Stanford

A study led by researchers at The Ohio State University Wexner Medical Center has revealed a fat molecule, released by energy-burning brown fat, that could help protect the heart—potentially leading to new therapies for treating cardiovascular disease. 

The scientists also were the first to find that the fat molecule, or lipokine, is decreased in people with heart disease. 

“It’s been suggested that brown fat could help protect the heart. Our study is the first to identify a direct role for brown fat to mediate cardiac function, which happens via the release of the lipokine, 12,13-diHOME,” says Kristin Stanford, PhD, an associate professor of physiology and cell biology at the Ohio State University College of Medicine and the Dorothy M. Davis Heart and Lung Research Institute. “We believe it’s a novel potential therapy for those suffering from cardiovascular disease, especially since we’ve found lower levels of this lipokine in patients with heart disease.” 

Dr. Stanford and Mark Ziolo, PhD, a professor of physiology and cell biology at Ohio State, are the lead authors of the study published in the American Heart Association’s Circulation.

Scientists have been studying the role of brown fat for years after discovering that adult humans have this fat. It was previously believed to exist only in babies, who benefit from its warming nature. Known as “good fat,” brown fat differs from ordinary white fat in that it burns energy and generates heat via a process called thermogenesis. It’s the fat that keeps hibernating bears warm and is found in small amounts in adult humans.
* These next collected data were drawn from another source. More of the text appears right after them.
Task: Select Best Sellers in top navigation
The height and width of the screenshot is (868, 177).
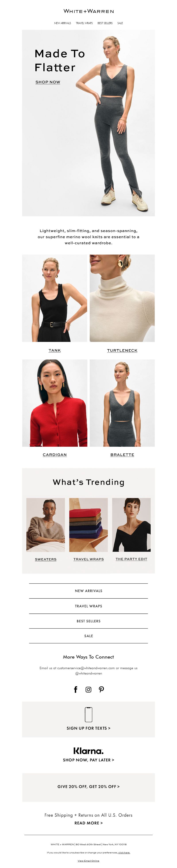Action: point(105,23)
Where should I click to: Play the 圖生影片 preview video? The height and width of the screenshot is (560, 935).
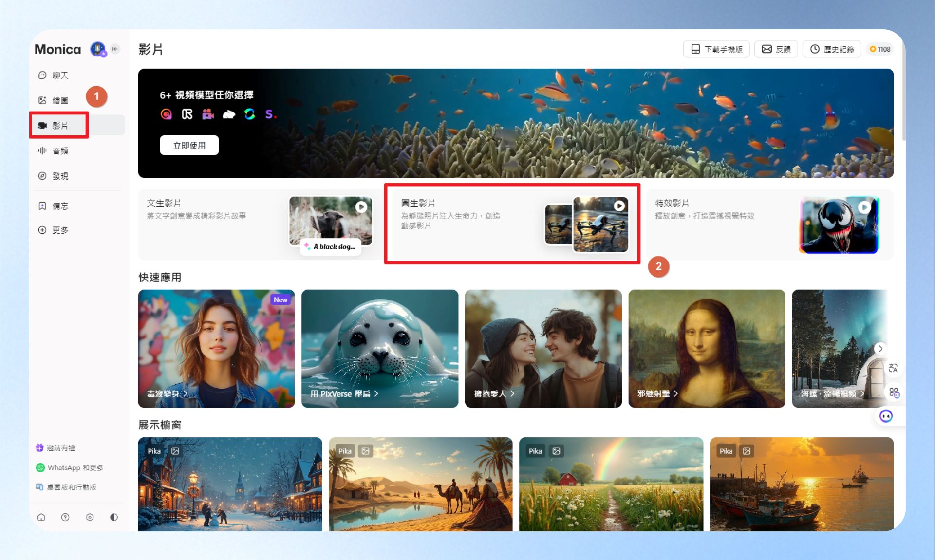(x=619, y=206)
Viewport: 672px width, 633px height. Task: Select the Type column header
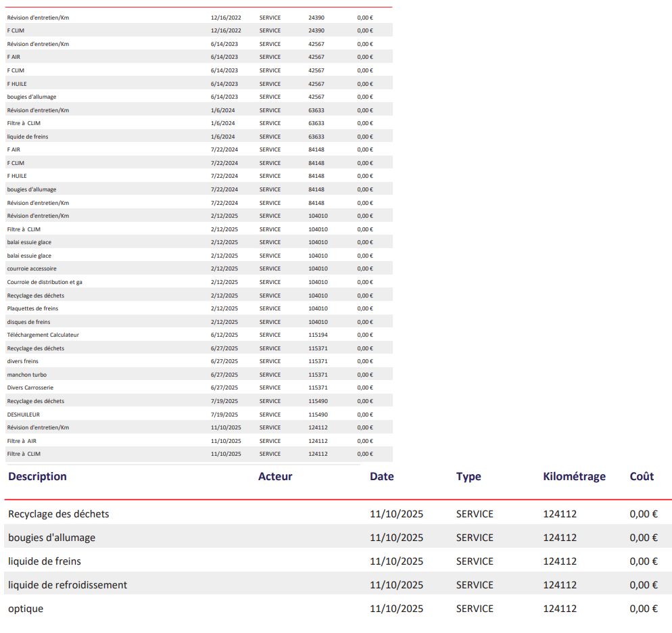pos(469,477)
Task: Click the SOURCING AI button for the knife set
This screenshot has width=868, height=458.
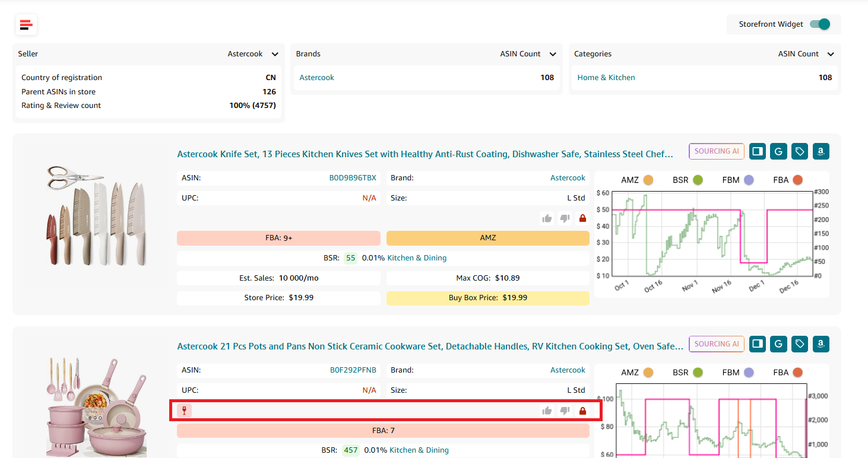Action: 716,151

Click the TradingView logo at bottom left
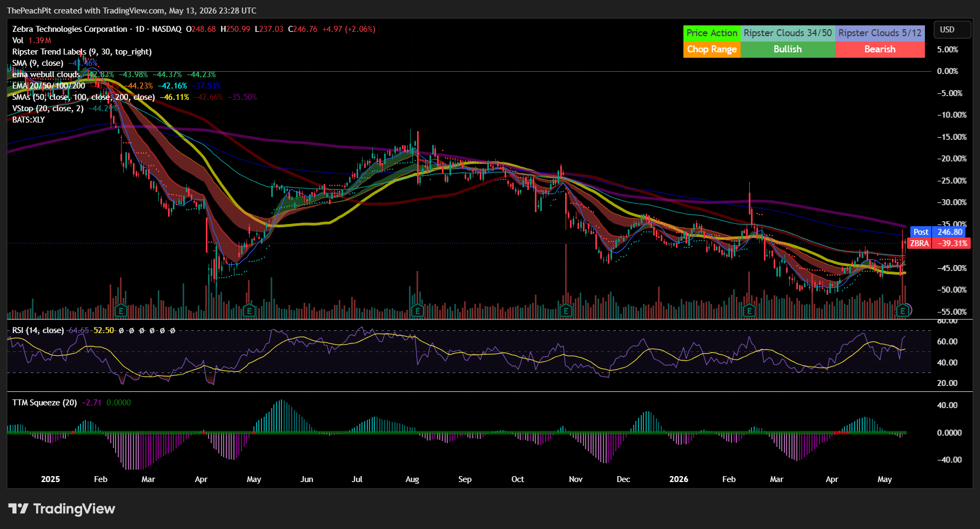pos(62,508)
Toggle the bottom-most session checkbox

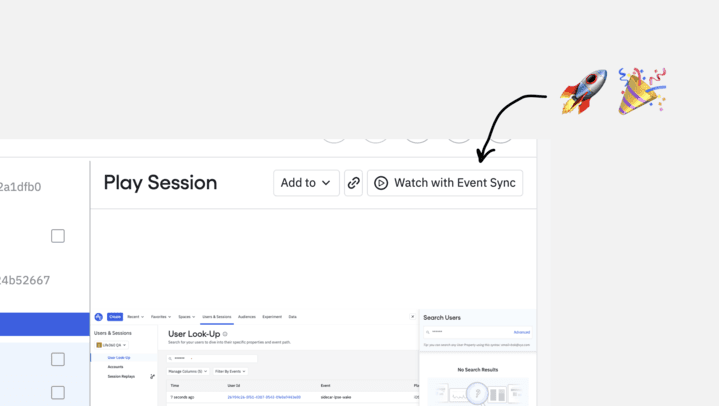(58, 393)
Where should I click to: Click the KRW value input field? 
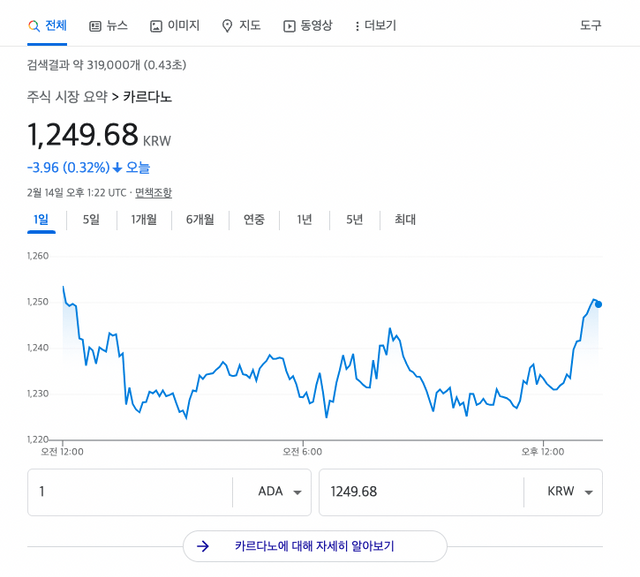coord(420,492)
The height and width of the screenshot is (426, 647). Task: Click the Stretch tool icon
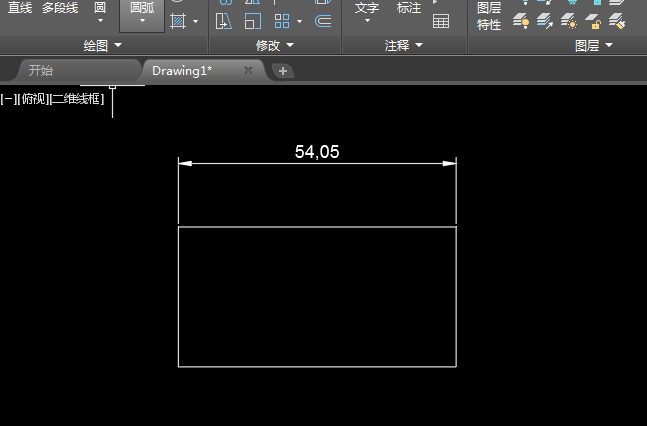coord(224,21)
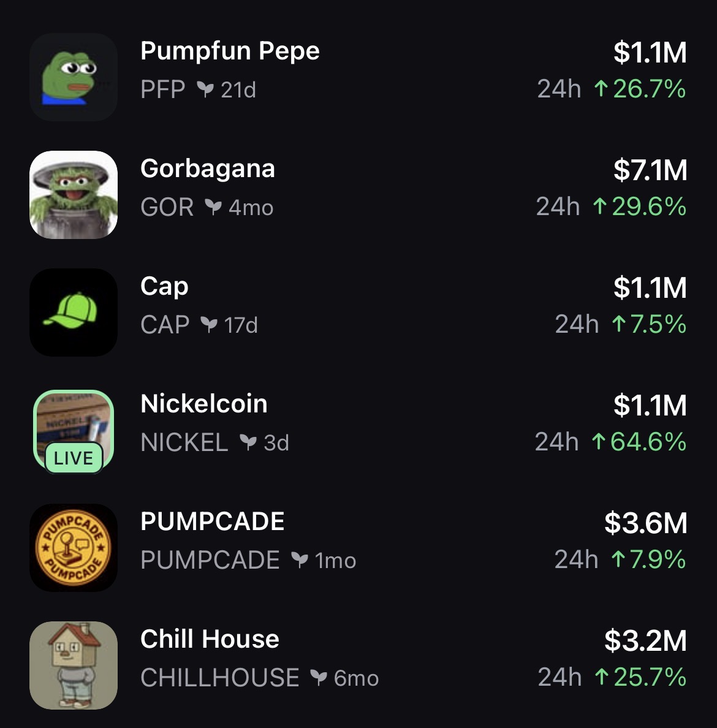Click the CHILLHOUSE ticker symbol
Image resolution: width=717 pixels, height=728 pixels.
click(219, 678)
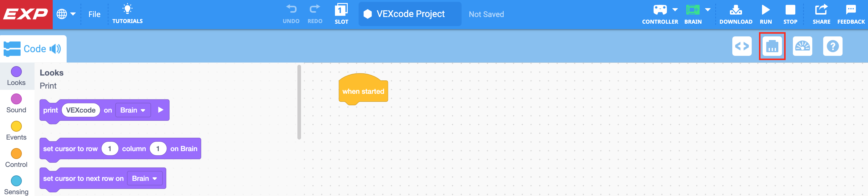Expand the Controller dropdown
The width and height of the screenshot is (868, 196).
tap(675, 10)
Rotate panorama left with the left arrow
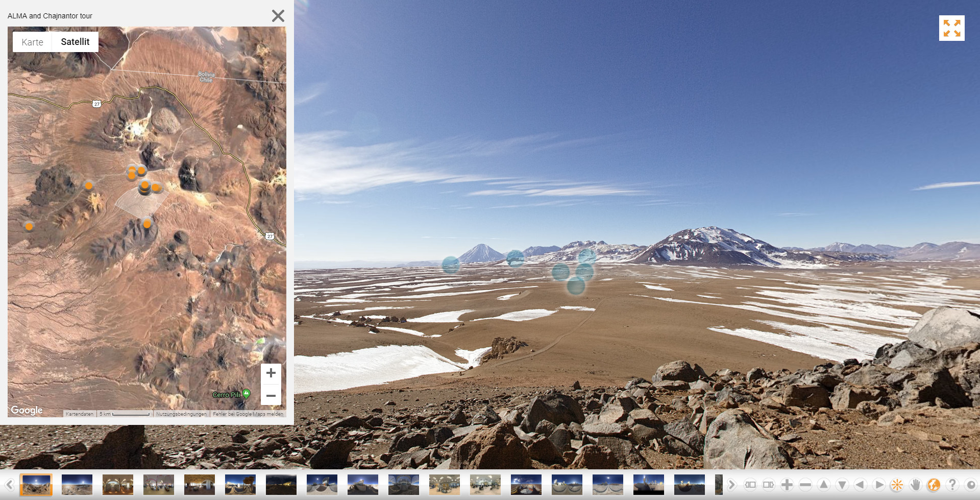980x500 pixels. click(860, 485)
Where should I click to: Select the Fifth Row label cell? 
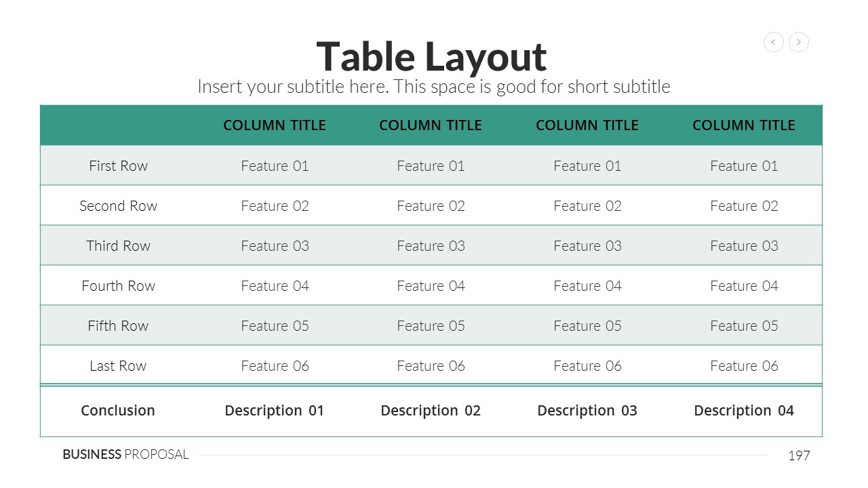118,326
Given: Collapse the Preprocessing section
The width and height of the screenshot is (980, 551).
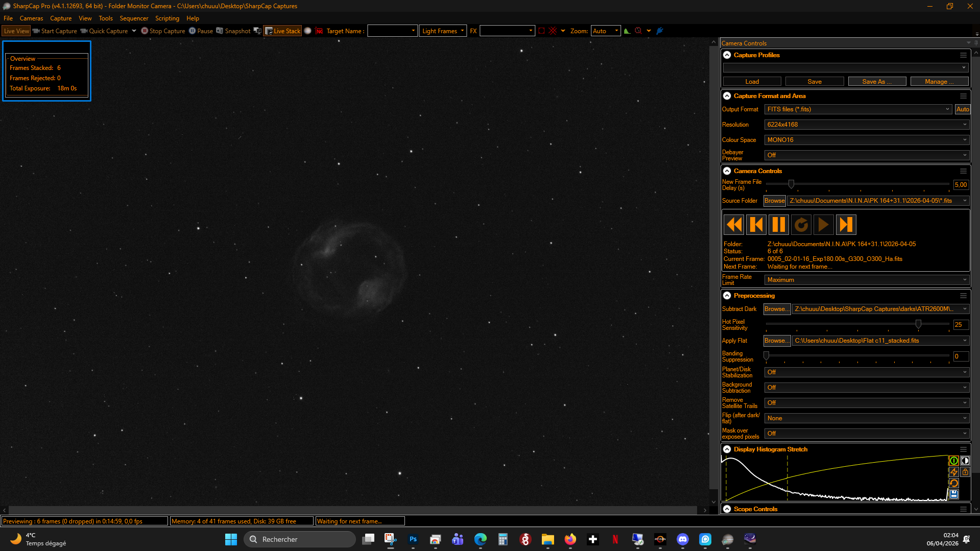Looking at the screenshot, I should click(727, 296).
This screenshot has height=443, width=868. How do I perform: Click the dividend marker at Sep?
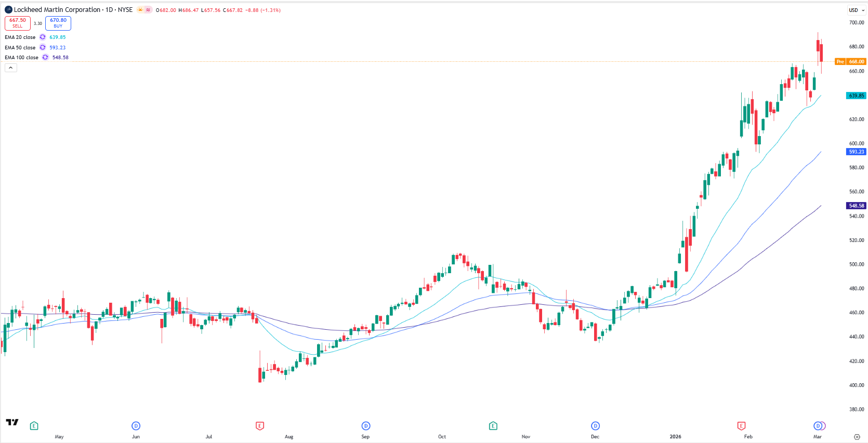pyautogui.click(x=366, y=426)
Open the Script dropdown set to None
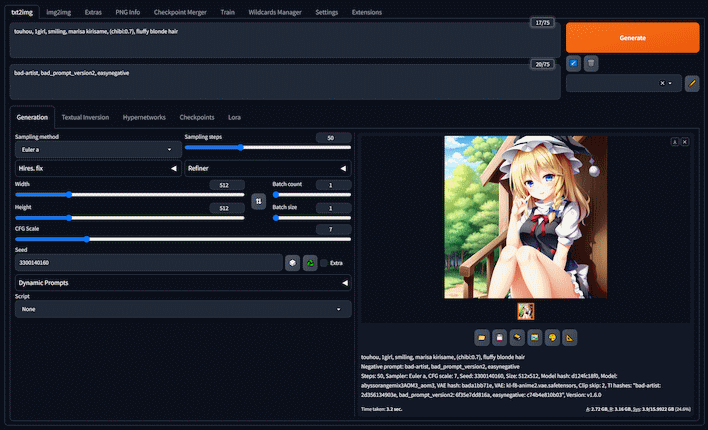The image size is (708, 430). 182,309
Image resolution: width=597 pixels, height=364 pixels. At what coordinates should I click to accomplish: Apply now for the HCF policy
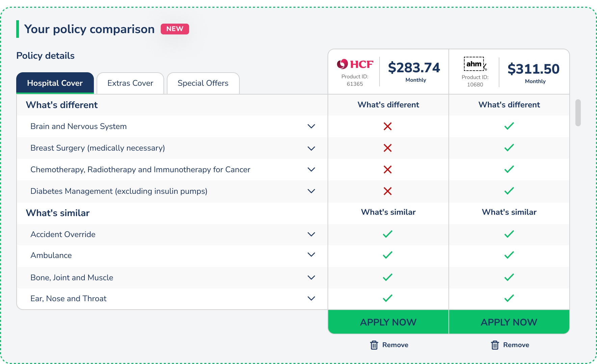tap(388, 322)
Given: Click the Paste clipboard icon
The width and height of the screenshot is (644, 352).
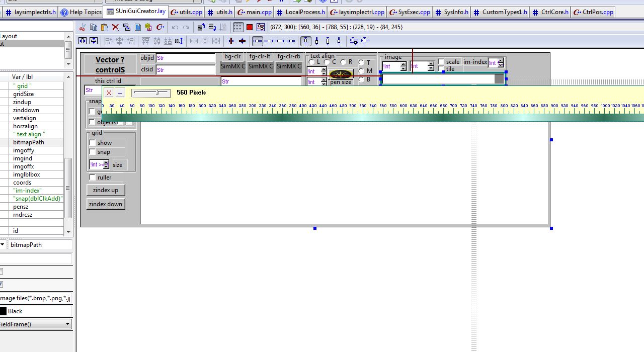Looking at the screenshot, I should tap(104, 27).
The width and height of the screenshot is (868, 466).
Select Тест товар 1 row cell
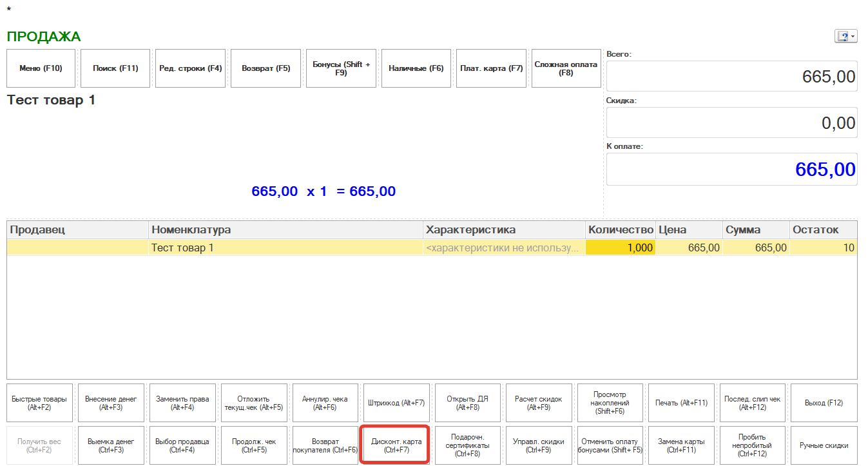[285, 248]
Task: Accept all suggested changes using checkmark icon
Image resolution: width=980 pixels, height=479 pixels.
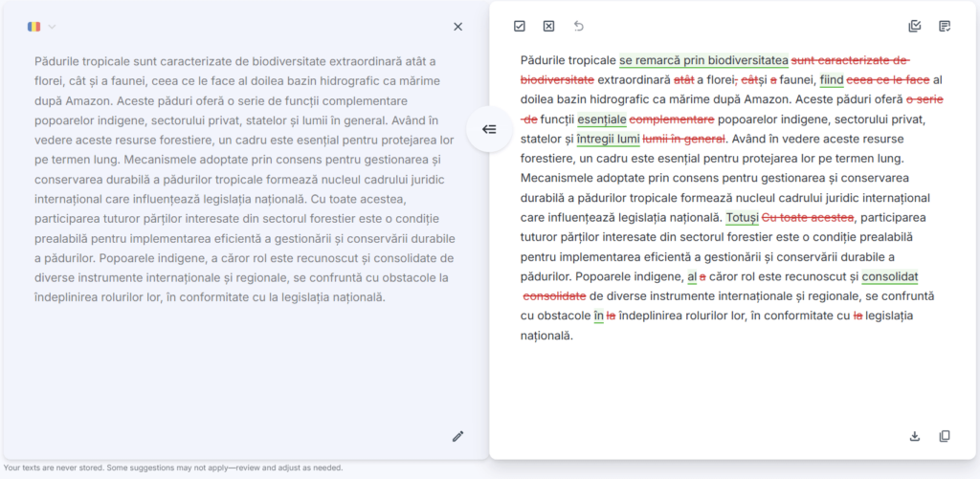Action: [x=520, y=27]
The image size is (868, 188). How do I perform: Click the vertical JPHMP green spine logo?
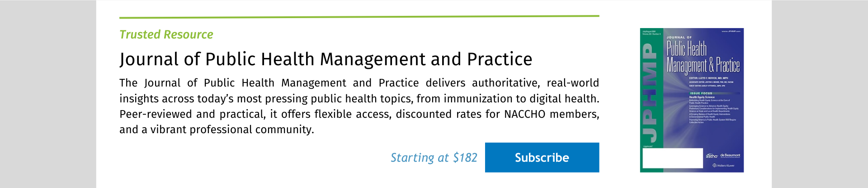(x=649, y=92)
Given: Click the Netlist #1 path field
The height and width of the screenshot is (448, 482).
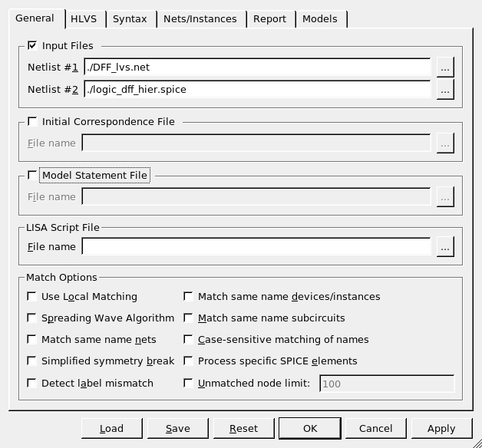Looking at the screenshot, I should click(256, 68).
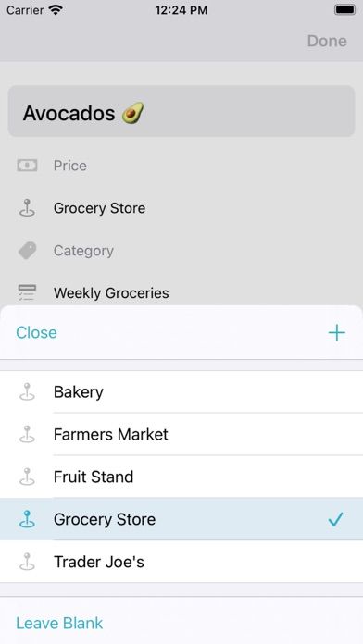The height and width of the screenshot is (644, 363).
Task: Tap the price banknote icon
Action: click(x=27, y=166)
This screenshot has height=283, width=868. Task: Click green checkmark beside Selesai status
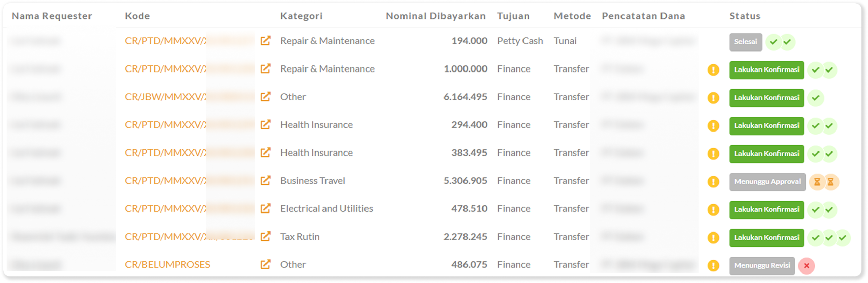pyautogui.click(x=773, y=42)
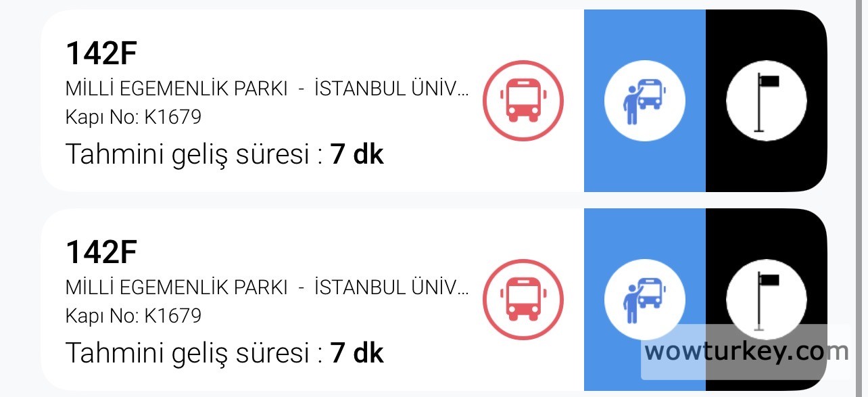Viewport: 868px width, 397px height.
Task: Select the black flag icon in the second card
Action: click(766, 300)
In the animal study, Dr. Stanford and her colleagues found that the release of the lipokine 12,13-diHOME—either during exercise or by increasing the amount of brown fat—helps the heart. A sustained overexpression of 12,13-diHOME also negates the adverse effects of a high-fat diet on cardiac function. 

Researchers then looked at whether a correlation exists between the lipokine and heart disease or cardiac function in humans, by measuring it in 75 people with and without heart disease. They discovered that both men and women with heart disease had reduced concentrations of the lipokine. Study participants were recruited by AdventHealth Orlando in Florida in collaboration with Paul Coen, PhD.

“We know that exercise improves heart function, and now we know that one of the mechanisms for this is by increasing 12,13-diHOME. If we can find a way to pharmacologically stimulate the release of 12,13-diHOME like is done during exercise, it could potentially help patients suffering from cardiovascular disease, which is the leading cause of death in the world,” Dr. Stanford says.

Because scientists conducted the research in healthy mice, the next step is to see how the lipokine functions in older animals and those with heart problems as well as to determine the safety and efficacy of 12,13-diHOME treatment.